# Micromax Co-Owner arrested



## warfreak (Aug 8, 2013)

No, its not for making substandard phones. 

It was for giving bribe. Totally unrelated to the phones. 

CBI arrests Micromax promoter, executive on charge of bribing civic officials - The Times of India


----------



## Hrishi (Aug 8, 2013)

:ROFL: that's awesome!!


----------



## TheHumanBot (Aug 8, 2013)

all i just want to say is LOOOOOOOOOOOOL


----------



## Shah (Aug 8, 2013)

They will get out of this case, *anyhow*.


----------



## vijju6091 (Aug 8, 2013)

Shah said:


> They will get out of this case, *anyhow*.



That is for sure But Somehow The Image will go down.


----------



## ashusood331 (Aug 8, 2013)

Hope this do not affect the brand reputation of Micromax & its rest team.


----------



## Hrishi (Aug 8, 2013)

ashusood331 said:


> Hope this do not affect the brand reputation of Micromax & its rest team.



had it any ?


----------



## kg11sgbg (Aug 8, 2013)

^Though I do not own any Micromax Mobile/Tablet,still they are a brand reputed to feed the desire of sumptuous relishing of owning the latest smartphones/Tablets/LED TV's to the masses,compared to premium high end gadgets of same component  group.


----------



## ashs1 (Aug 8, 2013)

warfreak said:


> No, its not for making substandard phones.



ah damn..^this reason would've been better, eh ???


----------



## Hrishi (Aug 8, 2013)

kg11sgbg said:


> ^Though I do not own any Micromax Mobile/Tablet,still they are a brand reputed to feed the desire of sumptuous relishing of owning the latest smartphones/Tablets/LED TV's to the masses,compared to premium high end gadgets of same component  group.

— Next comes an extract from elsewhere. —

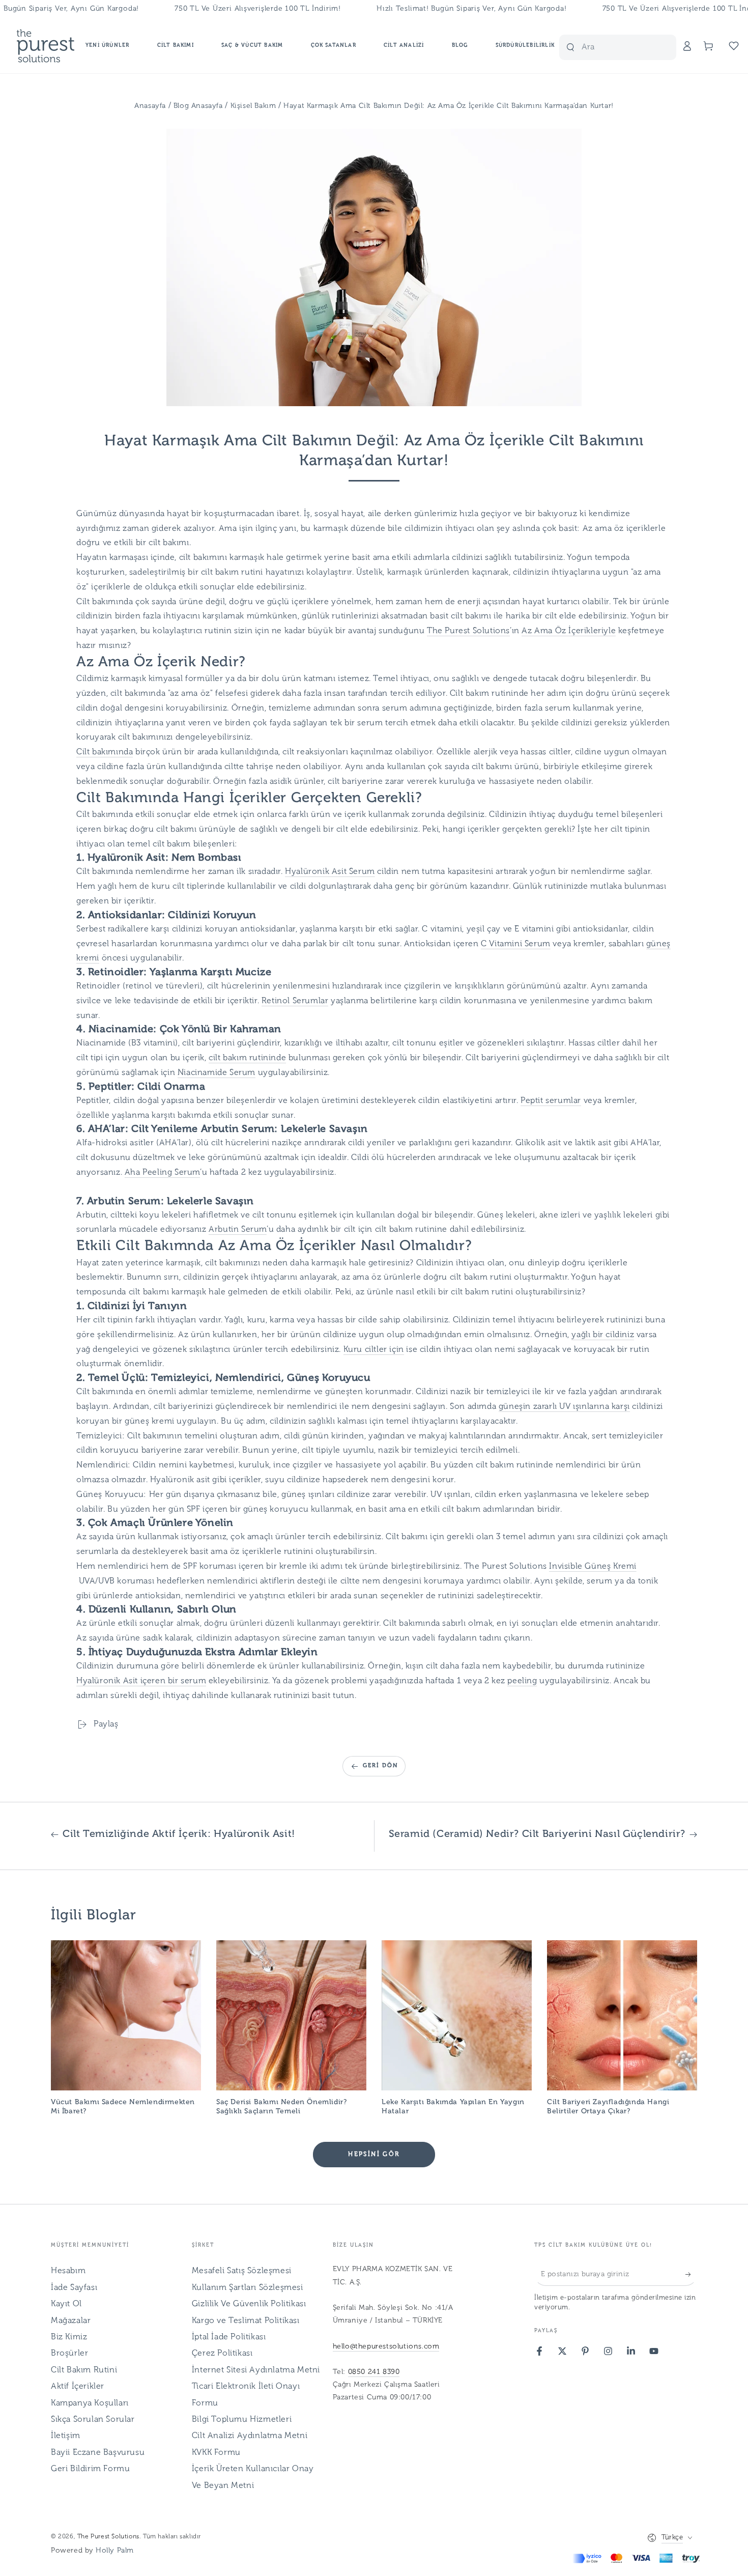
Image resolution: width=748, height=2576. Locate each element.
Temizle (643, 47)
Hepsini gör (373, 2155)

no offence , I was just having my fun time.


----------



## kg11sgbg (Aug 9, 2013)

^no offence from me either,rishi...
Just speaking my thoughts aloud.


----------



## mohit9206 (Aug 10, 2013)

All of their head honchos must be arrested for pathetic after sales service support.


----------



## theserpent (Aug 10, 2013)

ashusood331 said:


> Hope this do not affect the *brand reputation of Micromax* & its rest team.



Go home your Drunk 
 They HAD a reputation :O


----------



## Shah (Aug 10, 2013)

theserpent said:


> Go home *your* Drunk
> They HAD a reputation :O


*Go home, You're Drunk*


----------



## Flash (Aug 10, 2013)

Give'em a Canvas 4, and he'll be free.


----------



## Harsh Pranami (Aug 10, 2013)

Paapi ko saza milni hi thi. Ab mere dead micromax mobile ke aatma ko shanti milegi.


----------



## Tech_Wiz (Aug 10, 2013)

^^ LOL


----------



## Nanducob (Aug 10, 2013)

#justoneofthethingsweloveaboutmicromax


----------



## ankitjain1116 (Aug 11, 2013)

ye opposition (samsung) ki chaal h lol


----------



## ashs1 (Aug 12, 2013)

^lol..yeah..samsung must have though " only we can make bakwaas phones. How can micromax do it too ??"


----------